Марк Руссинович - 3.Внутреннее устройство Windows (гл. 8-11)

b. SID в ACE типа «доступ разрешен» совпадает с незаблокированным SID в маркере доступа вызывающего потока, и этот SID не имеет атрибута проверки только на запрет;

c. Идет уже второй проход поиска в дескрипторе ограниченных SID, и SID в ACE совпадает с ограниченным SID в маркере доступа вызывающего потока.

5. B случае ACE типа «доступ разрешен» предоставляются запрошенные права из маски доступа АСЕ; проверка считается успешной, если предоставляются все запрошенные права. Доступ к объекту не предоставляется в случае ACE типа «доступ отклонен» и отказа в предоставлении какого-либо из запрошенных прав.

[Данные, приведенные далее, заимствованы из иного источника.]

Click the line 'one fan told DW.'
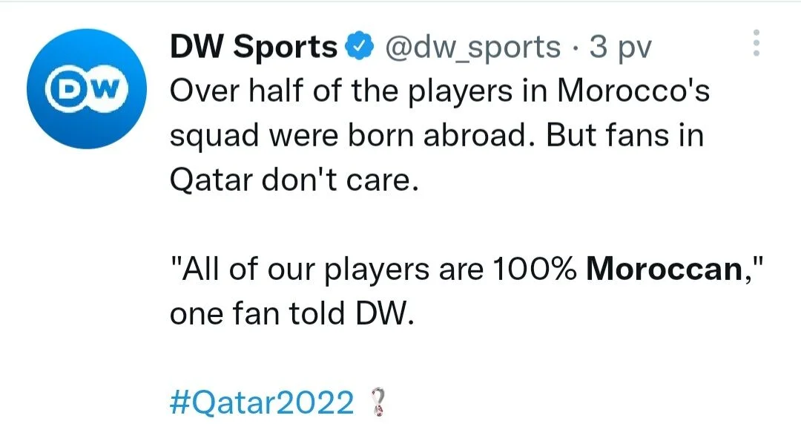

6. Если достигнут конец DACL и некоторые из запрошенных прав доступа еще не предоставлены, доступ к объекту запрещается.

7. Если все права доступа предоставлены, но в маркере доступа вызывающего потока имеется хотя бы один ограниченный SID, то система повторно сканирует DACL в поисках АСЕ, маски доступа которых соответствуют набору запрошенных прав доступа. При этом также идет поиск АСЕ, SID которых совпадает с любым из ограниченных SID вызывающего потока. Поток получает доступ к объекту, если запрошенные права доступа предоставлялись после каждого прохода по DACL.

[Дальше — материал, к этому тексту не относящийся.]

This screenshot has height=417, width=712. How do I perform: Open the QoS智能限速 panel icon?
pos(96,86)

Поведение обоих алгоритмов проверки прав доступа зависит от относительного расположения разрешающих и запрещающих АСЕ. Возьмем для примера объект с двумя АСЕ, первый из которых указывает, что определенному пользователю разрешен полный доступ к объекту, а второй отказывает в доступе. Если разрешающий ACE предшествует запрещающему, пользователь получит полный доступ к объекту. При другом порядке этих ACE пользователь вообще не получит доступа к объекту.

Более старые Windows-функции вроде AddAccessAllowedAce добавляли ACE в конец DACL, что нежелательно. Таким образом, до появления Windows 2000 большинство Windows-приложений были вынуждены создавать DACL вручную, помещая запрещающие ACE в начало списка. Несколько функций Windows, например SetSecurityInfo и SetNamedSecurityInfo, используют предпочтительный порядок АСЕ: запрещающие ACE предшествуют разрешающим. Заметьте, что эти функции вызываются при редактировании, например, прав доступа к NTFS-файлам и разделам реестра. SetSecurityInfo и SetNamedSecurityInfo также применяют правила наследования ACE к дескриптору защиты, для операций над которым они вызываются.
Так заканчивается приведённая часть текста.